Combinatorics

[Roger.Robert]

Consider all strings of length l ∈ {1, 2, 3} consisting of letters from the set {a, b, c, d, e}.
How many of these strings have an even amount of vowels? (a and e are vowels).

Here's how i tried to solve it :
5 strings of length 1 . - 3 strings with an even amount of vowels
5!/(5-2)!=20 strings of length 2 - 8 strings with an even amount of vowels.
5!/(5-3)!=60 strings of length 3 -24 strings with an even amount of vowels.
In total 85 strings. And 35 strings with an even amount of vowels.But it's wrong, and idk why.(79 is the answer in the book)

 

[Dr.Peterson]

Consider all strings of length l ∈ {1, 2, 3} consisting of letters from the set {a, b, c, d, e}.
How many of these strings have an even amount of vowels? (a and e are vowels).

Since you didn't show any work or tell us where you are struggling, I have to assume it is at the start.

I would start by interpreting the problem. First, we have to decide whether repetitions are allowed; I will assume they are (as that is what "strings" typically means. The length of the string can be either 1, 2, or 3. So we have three questions, and we'll add up the answers:

• How many "strings" of length 1 are there, with NO vowels (since the number of vowels can be either 0 or 1, and 0 is even)? That is, how many single letters that are not vowels do we have to choose from?
• How many strings of length 2 are there consisting either of no vowels or 2 vowels?
• How many strings of length 3 are there, containing either no vowels or 2 vowels?

Give it a try, so we can see how close you are to an answer, and can know where you need help.

 

[Roger.Robert]

Since you didn't show any work or tell us where you are struggling, I have to assume it is at the start.

I would start by interpreting the problem. First, we have to decide whether repetitions are allowed; I will assume they are (as that is what "strings" typically means. The length of the string can be either 1, 2, or 3. So we have three questions, and we'll add up the answers:

• How many "strings" of length 1 are there, with NO vowels (since the number of vowels can be either 0 or 1, and 0 is even)? That is, how many single letters that are not vowels do we have to choose from?
• How many strings of length 2 are there consisting either of no vowels or 2 vowels?
• How many strings of length 3 are there, containing either no vowels or 2 vowels?

Give it a try, so we can see how close you are to an answer, and can know where you need help.

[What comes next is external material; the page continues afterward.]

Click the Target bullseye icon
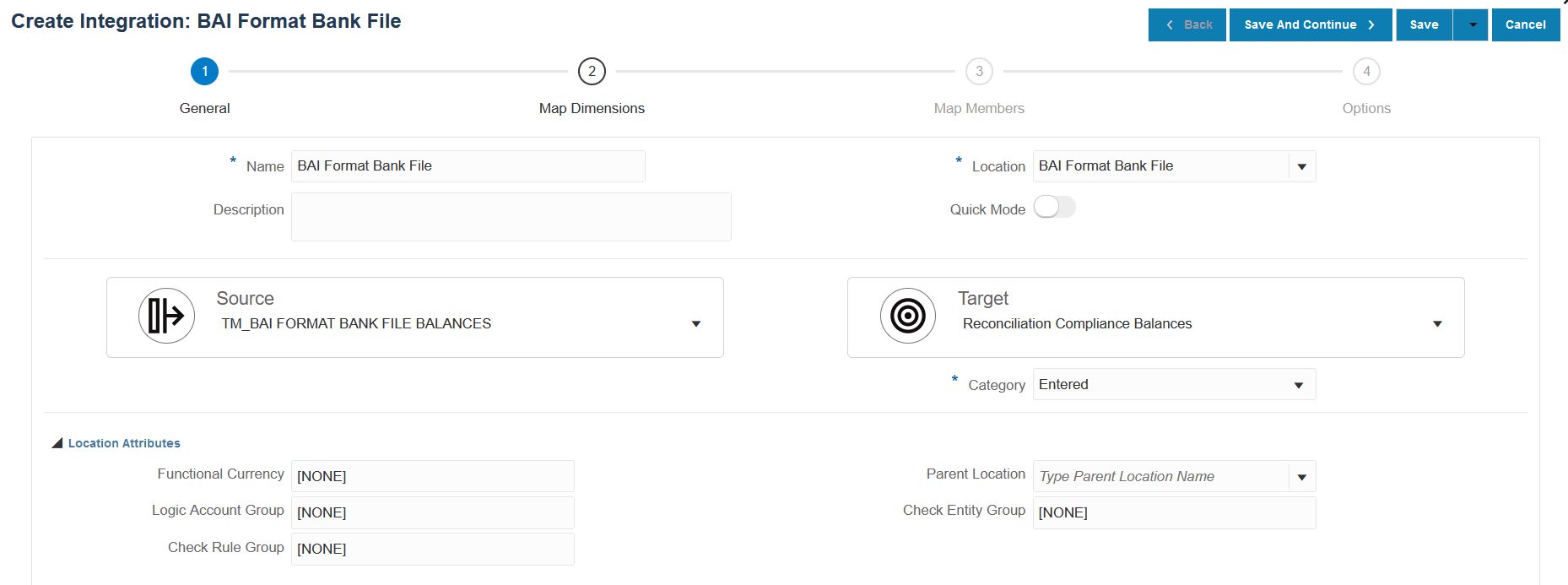 (x=908, y=316)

Here's how i tried to solve it :
5 strings of length 1 . - 3 strings with an even amount of vowels
5!/(5-2)!=20 strings of length 2 - 8 strings with an even amount of vowels.
5!/(5-3)!=60 strings of length 3 -24 strings with an even amount of vowels.
In total 85 strings. And 35 strings with an even amount of vowels.But it's wrong, and idk why.(79 is the answer in the book)

 

[Dr.Peterson]

Here's how i tried to solve it :
5 strings of length 1 . - 3 strings with an even amount of vowels
5!/(5-2)!=20 strings of length 2 - 8 strings with an even amount of vowels.
5!/(5-3)!=60 strings of length 3 -24 strings with an even amount of vowels.
In total 85 strings. And 35 strings with an even amount of vowels.But it's wrong, and idk why.(79 is the answer in the book)

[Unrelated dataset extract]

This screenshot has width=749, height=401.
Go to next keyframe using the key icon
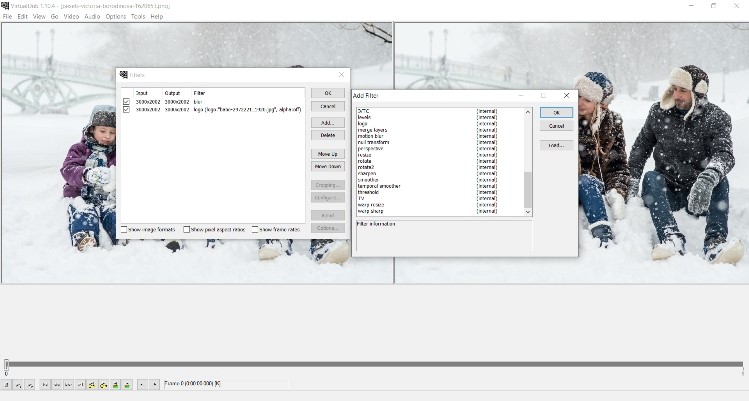tap(104, 384)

You're using permutations. Your answers are correct (though you didn't show how you got them) if permutations are what they want -- good work!

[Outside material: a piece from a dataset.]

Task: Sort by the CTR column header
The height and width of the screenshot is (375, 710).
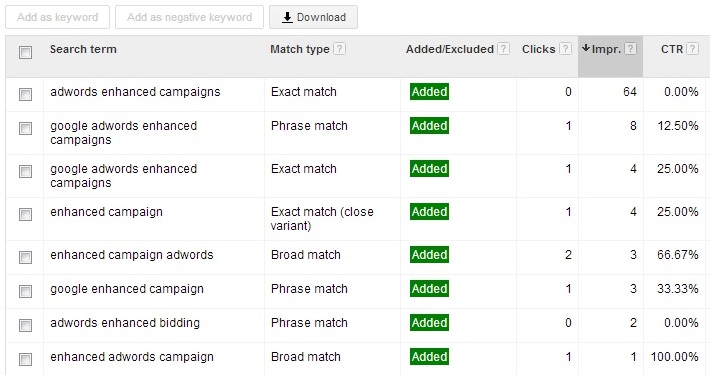Action: click(x=672, y=49)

But recall that my first observation was to ask whether repetitions are allowed, and conclude that most likely the answer is yes, from my experience with the word "string". That means, for example, that we would include the string bbb, which is not a permutation.

You've made the opposite assumption, did correct work, and found the "wrong" answer, so that must not be their intention. (In a classroom setting, I would ask the teacher to confirm my interpretation or correct it.)

Try again, interpreting it my way, and see if you get 79.